TASK INPUTS =

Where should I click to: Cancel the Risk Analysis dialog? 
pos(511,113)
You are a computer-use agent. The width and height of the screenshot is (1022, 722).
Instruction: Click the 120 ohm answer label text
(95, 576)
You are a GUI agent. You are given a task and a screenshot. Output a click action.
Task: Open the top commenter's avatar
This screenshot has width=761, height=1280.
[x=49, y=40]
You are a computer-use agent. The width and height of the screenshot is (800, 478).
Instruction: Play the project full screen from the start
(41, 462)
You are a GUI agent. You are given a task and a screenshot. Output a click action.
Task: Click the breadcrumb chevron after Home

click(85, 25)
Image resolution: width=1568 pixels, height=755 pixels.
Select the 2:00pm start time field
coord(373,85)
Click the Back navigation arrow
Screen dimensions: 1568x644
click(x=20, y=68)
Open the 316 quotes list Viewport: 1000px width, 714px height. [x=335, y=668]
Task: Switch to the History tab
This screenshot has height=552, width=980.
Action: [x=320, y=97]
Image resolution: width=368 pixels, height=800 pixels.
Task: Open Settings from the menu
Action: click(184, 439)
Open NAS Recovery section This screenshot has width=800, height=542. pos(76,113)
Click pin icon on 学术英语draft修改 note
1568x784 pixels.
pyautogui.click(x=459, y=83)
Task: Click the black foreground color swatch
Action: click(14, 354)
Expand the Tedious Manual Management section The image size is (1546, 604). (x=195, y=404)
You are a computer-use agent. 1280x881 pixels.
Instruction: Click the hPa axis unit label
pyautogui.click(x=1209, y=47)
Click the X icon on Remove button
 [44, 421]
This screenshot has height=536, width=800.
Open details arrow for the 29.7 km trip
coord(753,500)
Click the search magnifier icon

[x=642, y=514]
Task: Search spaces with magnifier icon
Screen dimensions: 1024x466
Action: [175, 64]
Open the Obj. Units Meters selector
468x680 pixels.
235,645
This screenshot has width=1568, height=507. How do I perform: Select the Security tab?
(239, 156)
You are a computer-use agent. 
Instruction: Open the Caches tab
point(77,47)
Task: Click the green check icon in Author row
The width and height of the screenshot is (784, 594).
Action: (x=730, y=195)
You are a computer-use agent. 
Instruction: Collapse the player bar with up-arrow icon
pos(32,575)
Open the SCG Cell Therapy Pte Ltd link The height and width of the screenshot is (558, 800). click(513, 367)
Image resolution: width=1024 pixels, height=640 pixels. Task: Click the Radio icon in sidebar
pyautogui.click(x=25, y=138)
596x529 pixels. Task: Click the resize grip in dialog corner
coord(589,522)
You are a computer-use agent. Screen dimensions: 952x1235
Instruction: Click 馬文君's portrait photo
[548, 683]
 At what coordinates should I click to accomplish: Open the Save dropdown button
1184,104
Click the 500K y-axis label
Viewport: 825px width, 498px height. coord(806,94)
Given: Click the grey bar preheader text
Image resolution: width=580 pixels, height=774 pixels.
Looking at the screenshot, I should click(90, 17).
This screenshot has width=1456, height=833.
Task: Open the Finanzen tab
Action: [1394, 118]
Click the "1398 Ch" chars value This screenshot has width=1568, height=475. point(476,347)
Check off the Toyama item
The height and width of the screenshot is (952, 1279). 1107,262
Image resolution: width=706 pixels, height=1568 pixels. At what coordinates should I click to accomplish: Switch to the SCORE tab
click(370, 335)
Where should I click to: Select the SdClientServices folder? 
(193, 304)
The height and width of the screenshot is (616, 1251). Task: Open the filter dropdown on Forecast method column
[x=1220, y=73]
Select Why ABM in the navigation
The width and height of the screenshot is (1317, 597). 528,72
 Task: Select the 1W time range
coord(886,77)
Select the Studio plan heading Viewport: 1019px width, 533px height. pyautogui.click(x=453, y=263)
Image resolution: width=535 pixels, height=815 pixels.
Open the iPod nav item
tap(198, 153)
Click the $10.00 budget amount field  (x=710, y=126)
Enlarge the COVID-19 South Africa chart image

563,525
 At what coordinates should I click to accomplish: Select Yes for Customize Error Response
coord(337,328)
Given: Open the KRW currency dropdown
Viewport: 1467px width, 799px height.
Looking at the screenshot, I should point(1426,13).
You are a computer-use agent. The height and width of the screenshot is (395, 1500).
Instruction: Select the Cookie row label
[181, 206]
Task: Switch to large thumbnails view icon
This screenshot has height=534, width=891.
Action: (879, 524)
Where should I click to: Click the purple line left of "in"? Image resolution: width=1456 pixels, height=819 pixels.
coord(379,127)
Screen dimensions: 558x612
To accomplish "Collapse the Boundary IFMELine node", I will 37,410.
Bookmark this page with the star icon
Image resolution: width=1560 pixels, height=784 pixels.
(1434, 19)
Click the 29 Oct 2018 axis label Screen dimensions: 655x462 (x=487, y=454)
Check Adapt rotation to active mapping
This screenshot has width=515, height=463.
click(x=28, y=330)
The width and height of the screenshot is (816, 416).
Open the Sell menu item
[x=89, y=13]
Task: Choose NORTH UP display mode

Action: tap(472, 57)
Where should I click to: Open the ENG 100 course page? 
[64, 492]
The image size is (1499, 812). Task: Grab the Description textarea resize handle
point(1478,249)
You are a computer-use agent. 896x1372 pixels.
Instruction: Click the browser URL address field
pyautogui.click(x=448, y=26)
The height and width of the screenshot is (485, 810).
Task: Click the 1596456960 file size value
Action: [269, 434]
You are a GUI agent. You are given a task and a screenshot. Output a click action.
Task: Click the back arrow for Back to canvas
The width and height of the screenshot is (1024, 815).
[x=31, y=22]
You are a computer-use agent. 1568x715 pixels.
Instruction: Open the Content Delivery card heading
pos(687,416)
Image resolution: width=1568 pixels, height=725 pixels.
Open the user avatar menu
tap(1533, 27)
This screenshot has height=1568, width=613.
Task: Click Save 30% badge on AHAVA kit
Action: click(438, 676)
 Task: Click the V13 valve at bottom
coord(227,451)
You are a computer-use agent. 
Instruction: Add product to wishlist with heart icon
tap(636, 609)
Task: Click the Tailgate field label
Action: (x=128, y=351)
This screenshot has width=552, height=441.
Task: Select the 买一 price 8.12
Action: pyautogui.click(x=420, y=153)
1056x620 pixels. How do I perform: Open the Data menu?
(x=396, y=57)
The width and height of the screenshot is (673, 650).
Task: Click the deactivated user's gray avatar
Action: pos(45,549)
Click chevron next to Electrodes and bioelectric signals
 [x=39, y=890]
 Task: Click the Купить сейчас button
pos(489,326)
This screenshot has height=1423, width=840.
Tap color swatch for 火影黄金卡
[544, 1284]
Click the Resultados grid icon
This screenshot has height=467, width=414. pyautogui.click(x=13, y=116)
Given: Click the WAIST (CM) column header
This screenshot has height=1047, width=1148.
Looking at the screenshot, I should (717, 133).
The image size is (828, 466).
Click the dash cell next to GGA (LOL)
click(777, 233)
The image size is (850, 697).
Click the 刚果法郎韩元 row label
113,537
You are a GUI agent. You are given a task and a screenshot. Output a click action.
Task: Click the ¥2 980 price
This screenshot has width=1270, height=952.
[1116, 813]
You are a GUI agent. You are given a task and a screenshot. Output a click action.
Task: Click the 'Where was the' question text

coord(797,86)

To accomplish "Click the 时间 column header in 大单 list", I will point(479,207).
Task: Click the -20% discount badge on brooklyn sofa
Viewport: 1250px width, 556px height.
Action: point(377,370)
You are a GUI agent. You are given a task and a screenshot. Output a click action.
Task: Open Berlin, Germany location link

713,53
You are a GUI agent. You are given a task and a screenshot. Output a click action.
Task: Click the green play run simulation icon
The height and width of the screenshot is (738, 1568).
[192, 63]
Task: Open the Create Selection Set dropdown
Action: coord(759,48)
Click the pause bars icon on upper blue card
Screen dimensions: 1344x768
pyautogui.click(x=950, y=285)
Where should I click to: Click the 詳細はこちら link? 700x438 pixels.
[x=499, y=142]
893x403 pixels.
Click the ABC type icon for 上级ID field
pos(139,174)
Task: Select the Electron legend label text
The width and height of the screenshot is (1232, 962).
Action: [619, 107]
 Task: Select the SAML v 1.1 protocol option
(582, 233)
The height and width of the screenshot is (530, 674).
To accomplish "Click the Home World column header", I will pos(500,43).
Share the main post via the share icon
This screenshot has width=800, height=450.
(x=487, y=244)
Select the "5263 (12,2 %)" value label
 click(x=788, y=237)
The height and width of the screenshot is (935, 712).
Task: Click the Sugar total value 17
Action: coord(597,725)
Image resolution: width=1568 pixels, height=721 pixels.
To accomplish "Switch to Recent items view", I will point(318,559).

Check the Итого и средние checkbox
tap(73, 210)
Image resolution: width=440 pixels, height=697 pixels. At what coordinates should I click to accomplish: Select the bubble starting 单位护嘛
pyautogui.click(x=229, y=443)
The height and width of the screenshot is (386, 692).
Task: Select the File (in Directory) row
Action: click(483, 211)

DIRECTIONS = Show a copy of each line from the records above in which the string "green" occurs.

SOLUTION FOR THIS PROBLEM =
Task: Click the green check icon in Author row
Task: Click the green play run simulation icon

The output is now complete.